══ RECORDED INFORMATION ══

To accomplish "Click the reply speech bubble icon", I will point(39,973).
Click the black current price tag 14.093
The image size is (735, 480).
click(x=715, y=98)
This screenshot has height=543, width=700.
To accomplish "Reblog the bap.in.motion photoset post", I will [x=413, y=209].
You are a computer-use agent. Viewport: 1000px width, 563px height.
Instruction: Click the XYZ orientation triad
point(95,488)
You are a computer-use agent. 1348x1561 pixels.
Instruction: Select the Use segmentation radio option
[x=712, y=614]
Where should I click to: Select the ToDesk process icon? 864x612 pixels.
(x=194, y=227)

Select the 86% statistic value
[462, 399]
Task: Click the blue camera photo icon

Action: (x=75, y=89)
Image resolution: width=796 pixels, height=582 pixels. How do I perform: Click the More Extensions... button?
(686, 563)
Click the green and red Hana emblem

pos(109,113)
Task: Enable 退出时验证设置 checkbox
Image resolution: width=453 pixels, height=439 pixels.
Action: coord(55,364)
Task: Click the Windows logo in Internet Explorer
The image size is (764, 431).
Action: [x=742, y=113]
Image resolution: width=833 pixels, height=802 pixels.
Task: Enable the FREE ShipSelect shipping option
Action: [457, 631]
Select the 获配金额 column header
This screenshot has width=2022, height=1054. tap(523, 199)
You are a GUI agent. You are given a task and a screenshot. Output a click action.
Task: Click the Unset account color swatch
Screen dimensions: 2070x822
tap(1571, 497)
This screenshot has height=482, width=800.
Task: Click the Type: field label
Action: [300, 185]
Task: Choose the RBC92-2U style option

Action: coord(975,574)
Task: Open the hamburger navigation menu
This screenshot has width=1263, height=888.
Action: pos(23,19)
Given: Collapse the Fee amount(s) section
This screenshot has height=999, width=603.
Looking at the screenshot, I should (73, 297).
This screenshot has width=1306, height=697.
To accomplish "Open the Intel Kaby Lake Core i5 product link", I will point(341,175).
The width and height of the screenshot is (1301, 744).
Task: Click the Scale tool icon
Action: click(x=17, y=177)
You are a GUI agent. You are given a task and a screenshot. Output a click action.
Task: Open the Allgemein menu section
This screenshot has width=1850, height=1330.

═══

Every record above should be written out exactly.

◆ WRITTEN SOLUTION
To accomplish "Click the reply speech bubble icon", I will point(39,973).
Click the black current price tag 14.093
The image size is (735, 480).
click(x=715, y=98)
This screenshot has height=543, width=700.
To accomplish "Reblog the bap.in.motion photoset post", I will [x=413, y=209].
You are a computer-use agent. Viewport: 1000px width, 563px height.
Instruction: Click the XYZ orientation triad
point(95,488)
You are a computer-use agent. 1348x1561 pixels.
Instruction: Select the Use segmentation radio option
[x=712, y=614]
Where should I click to: Select the ToDesk process icon? 864x612 pixels.
(x=194, y=227)

Select the 86% statistic value
[462, 399]
Task: Click the blue camera photo icon

Action: (x=75, y=89)
Image resolution: width=796 pixels, height=582 pixels. How do I perform: Click the More Extensions... button?
(686, 563)
Click the green and red Hana emblem

pos(109,113)
Task: Enable 退出时验证设置 checkbox
Image resolution: width=453 pixels, height=439 pixels.
Action: coord(55,364)
Task: Click the Windows logo in Internet Explorer
The image size is (764, 431).
Action: [x=742, y=113]
Image resolution: width=833 pixels, height=802 pixels.
Task: Enable the FREE ShipSelect shipping option
Action: [457, 631]
Select the 获配金额 column header
This screenshot has width=2022, height=1054. tap(523, 199)
You are a GUI agent. You are given a task and a screenshot. Output a click action.
Task: Click the Unset account color swatch
Screen dimensions: 2070x822
tap(1571, 497)
This screenshot has height=482, width=800.
Task: Click the Type: field label
Action: [300, 185]
Task: Choose the RBC92-2U style option

Action: coord(975,574)
Task: Open the hamburger navigation menu
This screenshot has width=1263, height=888.
Action: pos(23,19)
Given: Collapse the Fee amount(s) section
This screenshot has height=999, width=603.
Looking at the screenshot, I should (73, 297).
This screenshot has width=1306, height=697.
To accomplish "Open the Intel Kaby Lake Core i5 product link", I will point(341,175).
The width and height of the screenshot is (1301, 744).
Task: Click the Scale tool icon
Action: click(x=17, y=177)
You are a GUI agent. You are given a task and a screenshot. Output a click action.
Task: Open the Allgemein menu section
This screenshot has width=1850, height=1330.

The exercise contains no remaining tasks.